• **What the task asks**: Transcribe these records exactly, dropping every picture.

• **Study material**:
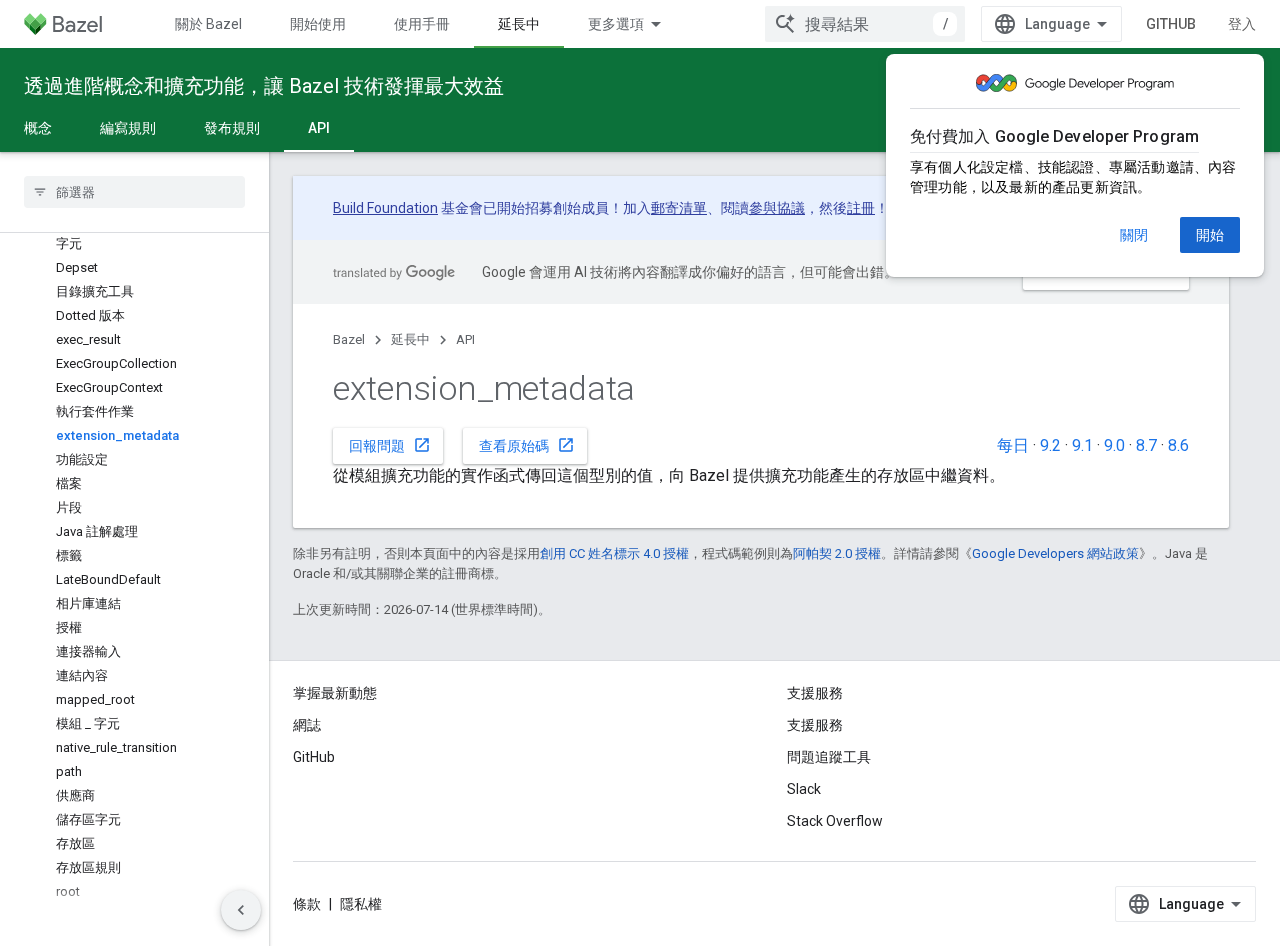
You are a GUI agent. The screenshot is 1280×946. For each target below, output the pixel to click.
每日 (1013, 445)
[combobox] (865, 24)
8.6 (1178, 445)
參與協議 (777, 208)
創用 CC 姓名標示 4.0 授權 (614, 553)
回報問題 (390, 445)
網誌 (307, 725)
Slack (804, 789)
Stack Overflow (835, 821)
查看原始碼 (527, 445)
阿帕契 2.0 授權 (837, 553)
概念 (38, 128)
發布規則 (232, 128)
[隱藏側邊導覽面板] (241, 910)
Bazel (349, 339)
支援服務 (815, 725)
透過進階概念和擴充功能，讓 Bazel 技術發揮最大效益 (264, 86)
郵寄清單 (679, 208)
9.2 (1050, 445)
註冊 (861, 208)
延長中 (519, 24)
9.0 (1114, 445)
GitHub (1171, 24)
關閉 (1134, 235)
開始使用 (318, 24)
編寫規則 (128, 128)
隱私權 (361, 904)
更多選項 (616, 24)
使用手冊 (422, 24)
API (319, 128)
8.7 (1146, 445)
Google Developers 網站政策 (1055, 553)
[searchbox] (134, 192)
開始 (1210, 235)
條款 (307, 904)
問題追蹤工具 (829, 757)
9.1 (1082, 445)
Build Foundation (385, 208)
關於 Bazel (208, 24)
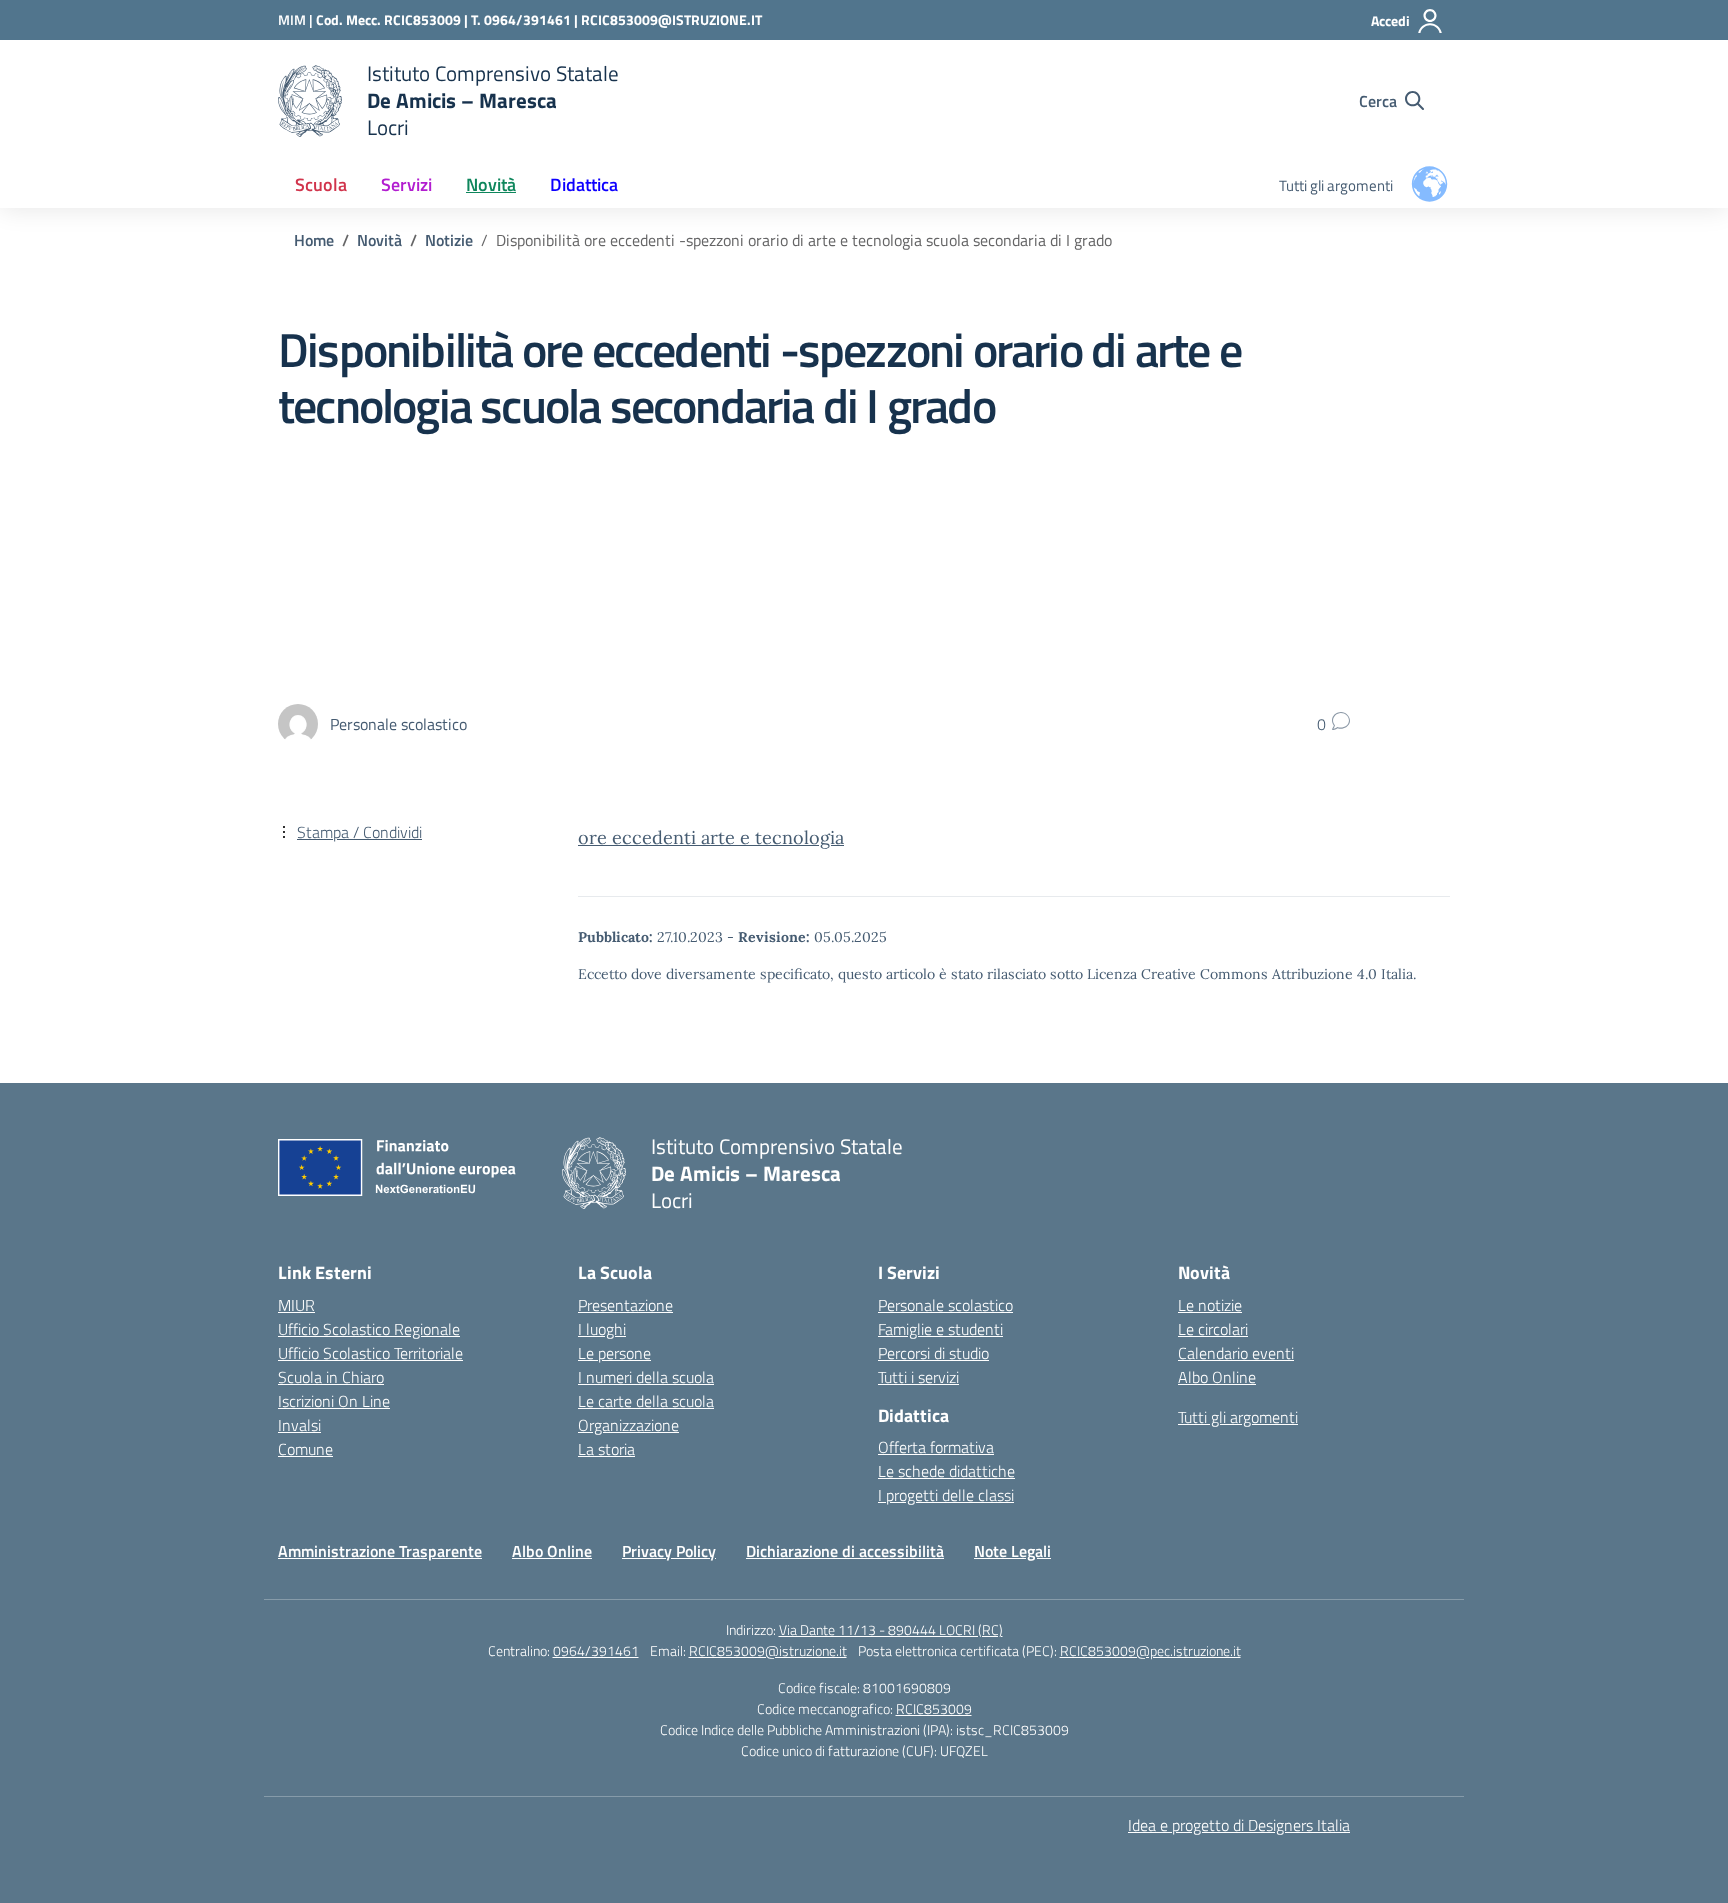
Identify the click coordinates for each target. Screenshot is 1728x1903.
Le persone (614, 1353)
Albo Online (1217, 1377)
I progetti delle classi (946, 1495)
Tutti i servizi (918, 1377)
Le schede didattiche (946, 1471)
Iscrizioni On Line (334, 1401)
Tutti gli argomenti (1336, 185)
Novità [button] (491, 184)
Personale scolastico (945, 1305)
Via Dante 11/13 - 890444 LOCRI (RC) (891, 1629)
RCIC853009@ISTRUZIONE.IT (671, 19)
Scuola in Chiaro (331, 1377)
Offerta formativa (936, 1447)
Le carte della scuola (646, 1401)
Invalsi (299, 1425)
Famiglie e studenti (940, 1329)
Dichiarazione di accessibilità (845, 1551)
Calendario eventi (1236, 1353)
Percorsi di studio (933, 1353)
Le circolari (1213, 1329)
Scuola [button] (321, 184)
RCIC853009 (934, 1708)
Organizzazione (628, 1425)
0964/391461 (596, 1650)
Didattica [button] (584, 184)
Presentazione (625, 1305)
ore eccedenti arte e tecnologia (711, 837)
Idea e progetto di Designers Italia (1239, 1825)
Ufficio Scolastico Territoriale (370, 1353)
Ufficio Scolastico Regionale (369, 1329)
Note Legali (1012, 1551)
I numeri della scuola (646, 1377)
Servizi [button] (406, 184)
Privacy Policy (669, 1551)
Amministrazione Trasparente (380, 1551)
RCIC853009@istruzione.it (768, 1650)
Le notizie (1210, 1305)
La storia (606, 1449)
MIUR (296, 1305)
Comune (305, 1449)
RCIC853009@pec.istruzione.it (1150, 1650)
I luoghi (602, 1329)
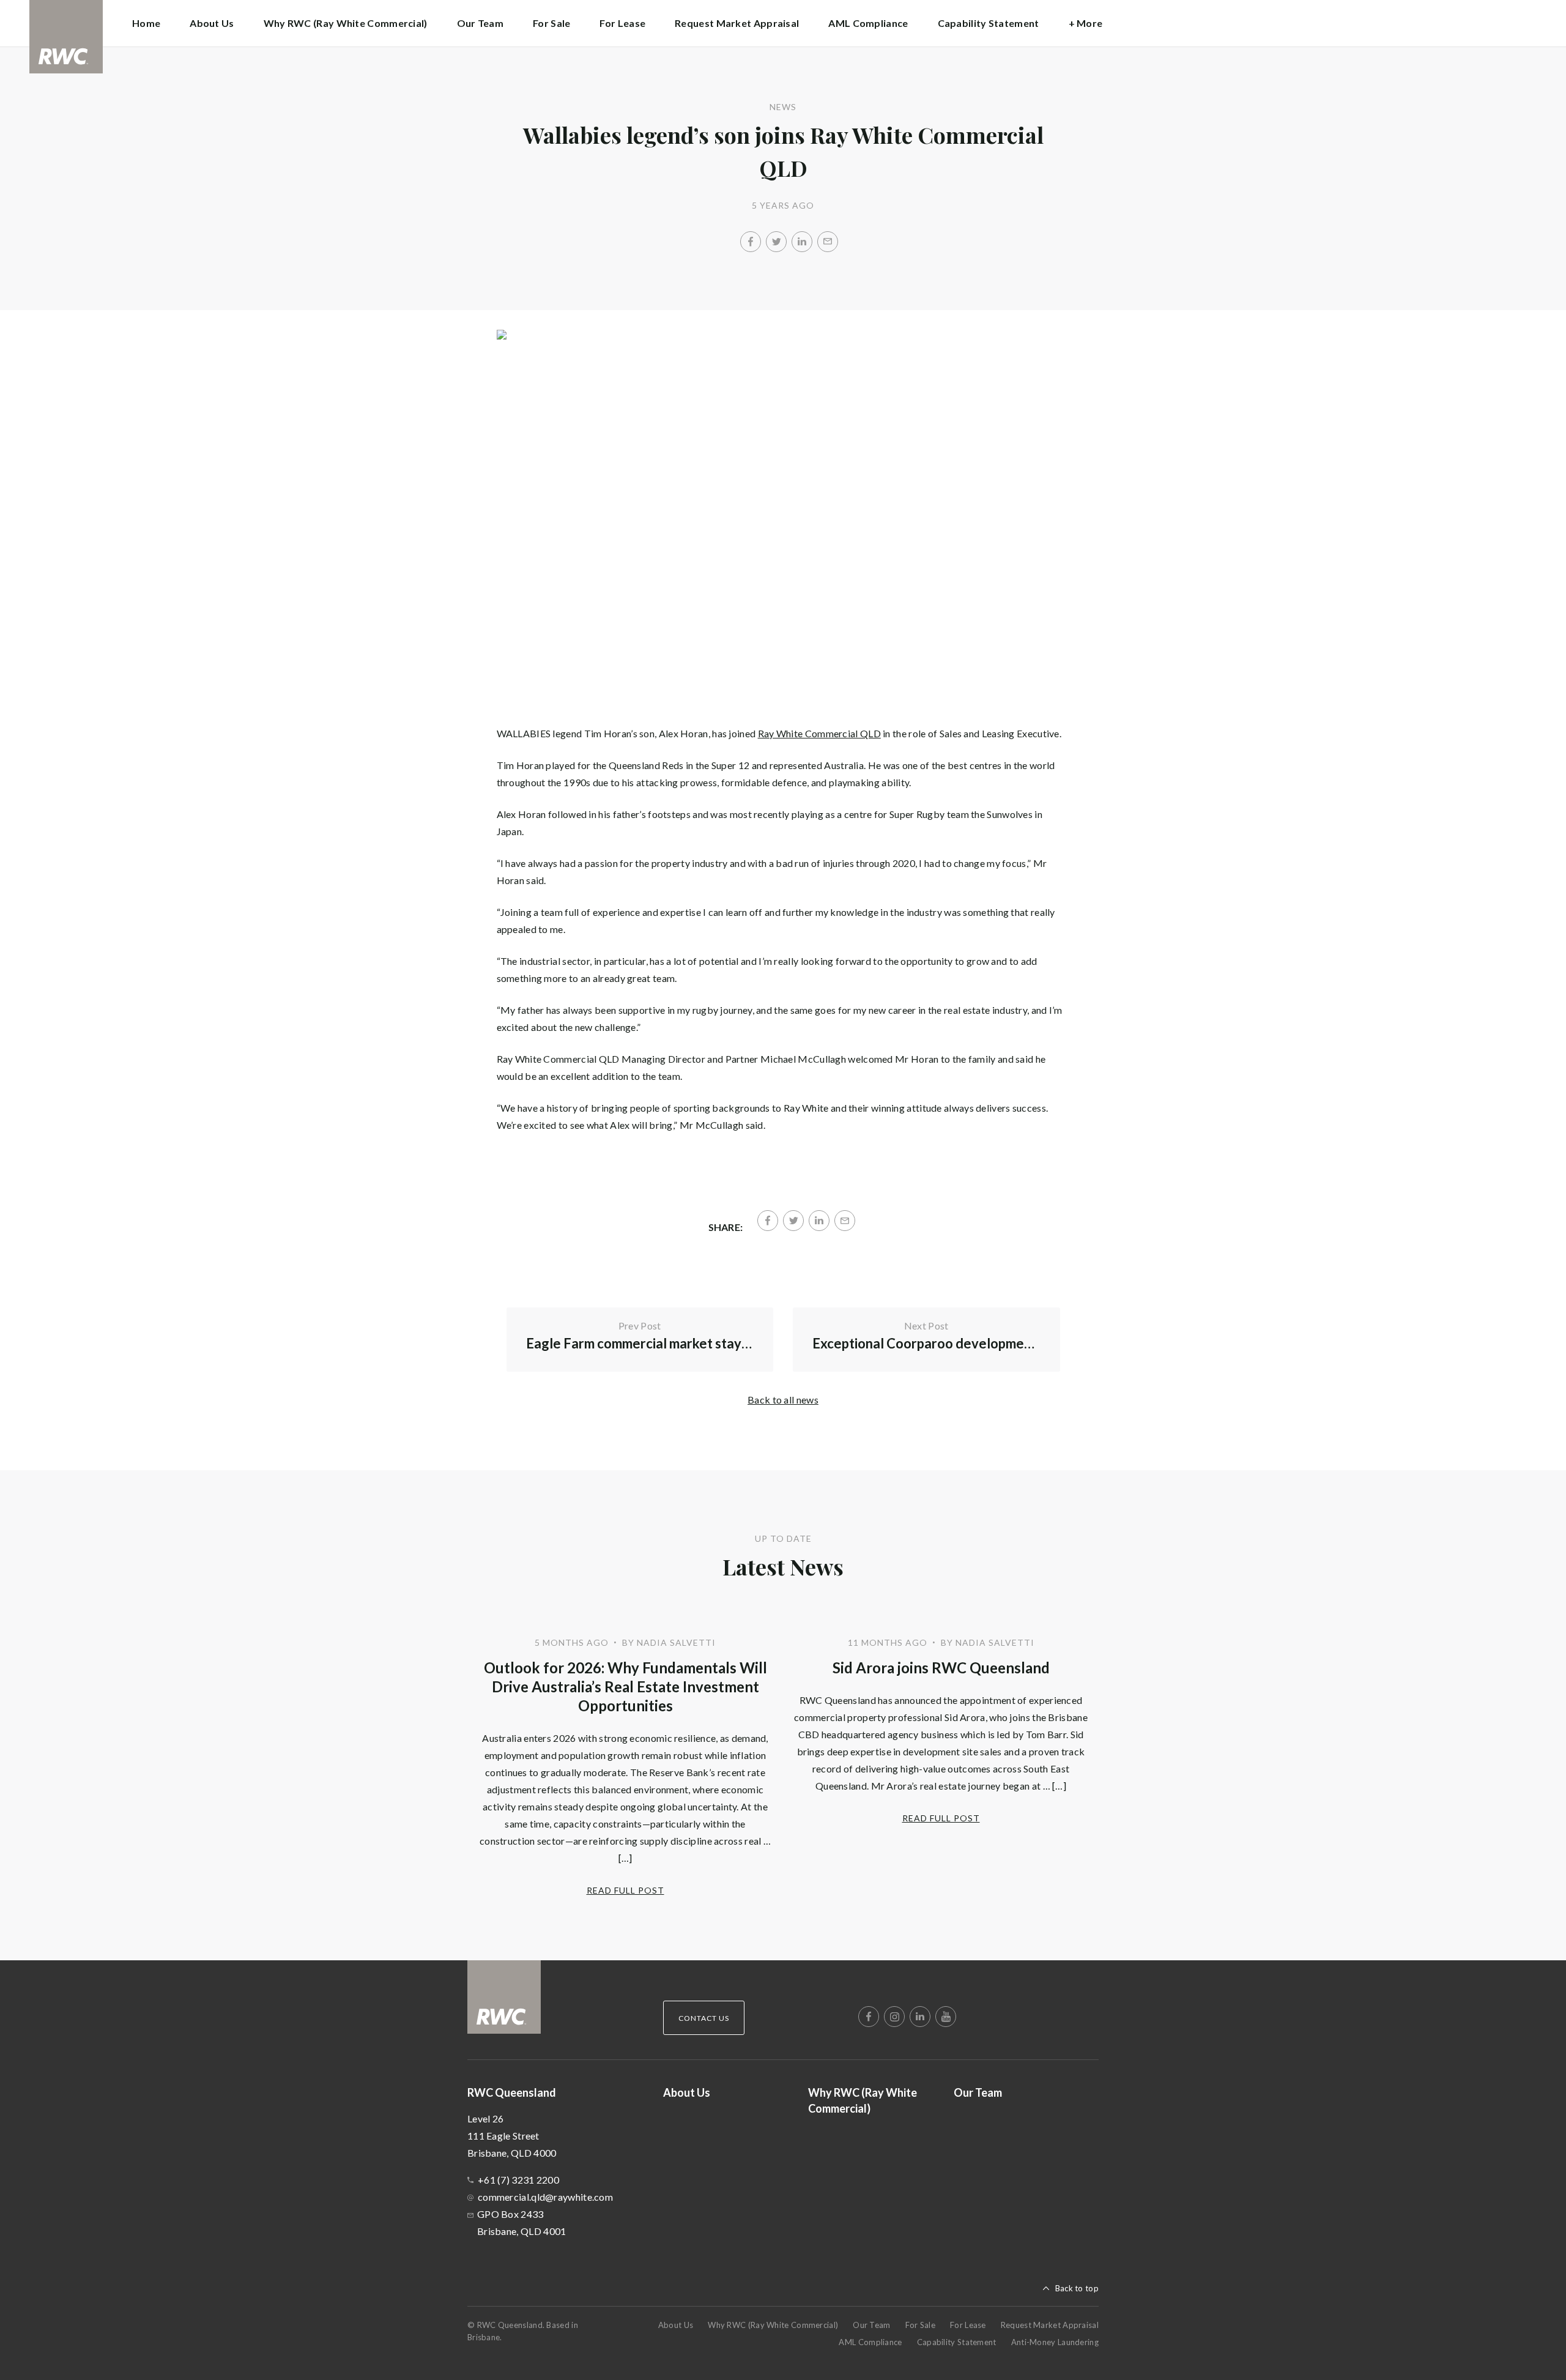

• **Result for this task**:
You are a GUI agent. The screenshot is 1280×946. For each target below, output the pixel to click.
每日 (1013, 445)
[combobox] (865, 24)
8.6 (1178, 445)
參與協議 (777, 208)
創用 CC 姓名標示 4.0 授權 (614, 553)
回報問題 (390, 445)
網誌 (307, 725)
Slack (804, 789)
Stack Overflow (835, 821)
查看原始碼 (527, 445)
阿帕契 2.0 授權 (837, 553)
概念 (38, 128)
發布規則 (232, 128)
[隱藏側邊導覽面板] (241, 910)
Bazel (349, 339)
支援服務 (815, 725)
透過進階概念和擴充功能，讓 Bazel 技術發揮最大效益 (264, 86)
郵寄清單 (679, 208)
9.2 (1050, 445)
註冊 (861, 208)
延長中 (519, 24)
9.0 (1114, 445)
GitHub (1171, 24)
關閉 (1134, 235)
開始使用 (318, 24)
編寫規則 (128, 128)
隱私權 (361, 904)
更多選項 (616, 24)
使用手冊 (422, 24)
API (319, 128)
8.7 (1146, 445)
Google Developers 網站政策 (1055, 553)
[searchbox] (134, 192)
開始 (1210, 235)
條款 (307, 904)
問題追蹤工具 (829, 757)
9.1 (1082, 445)
Build Foundation (385, 208)
關於 Bazel (208, 24)
Identify the click coordinates for each target. Screenshot is 1728x1903.
Le persone (614, 1353)
Albo Online (1217, 1377)
I progetti delle classi (946, 1495)
Tutti i servizi (918, 1377)
Le schede didattiche (946, 1471)
Iscrizioni On Line (334, 1401)
Tutti gli argomenti (1336, 185)
Novità [button] (491, 184)
Personale scolastico (945, 1305)
Via Dante 11/13 - 890444 LOCRI (RC) (891, 1629)
RCIC853009@ISTRUZIONE.IT (671, 19)
Scuola in Chiaro (331, 1377)
Offerta formativa (936, 1447)
Le carte della scuola (646, 1401)
Invalsi (299, 1425)
Famiglie e studenti (940, 1329)
Dichiarazione di accessibilità (845, 1551)
Calendario eventi (1236, 1353)
Percorsi di studio (933, 1353)
Le circolari (1213, 1329)
Scuola [button] (321, 184)
RCIC853009 (934, 1708)
Organizzazione (628, 1425)
0964/391461 (596, 1650)
Didattica [button] (584, 184)
Presentazione (625, 1305)
ore eccedenti arte e tecnologia (711, 837)
Idea e progetto di Designers Italia (1239, 1825)
Ufficio Scolastico Territoriale (370, 1353)
Ufficio Scolastico Regionale (369, 1329)
Note Legali (1012, 1551)
I numeri della scuola (646, 1377)
Servizi [button] (406, 184)
Privacy Policy (669, 1551)
Amministrazione Trasparente (380, 1551)
RCIC853009@istruzione.it (768, 1650)
Le notizie (1210, 1305)
La storia (606, 1449)
MIUR (296, 1305)
Comune (305, 1449)
RCIC853009@pec.istruzione.it (1150, 1650)
I luoghi (602, 1329)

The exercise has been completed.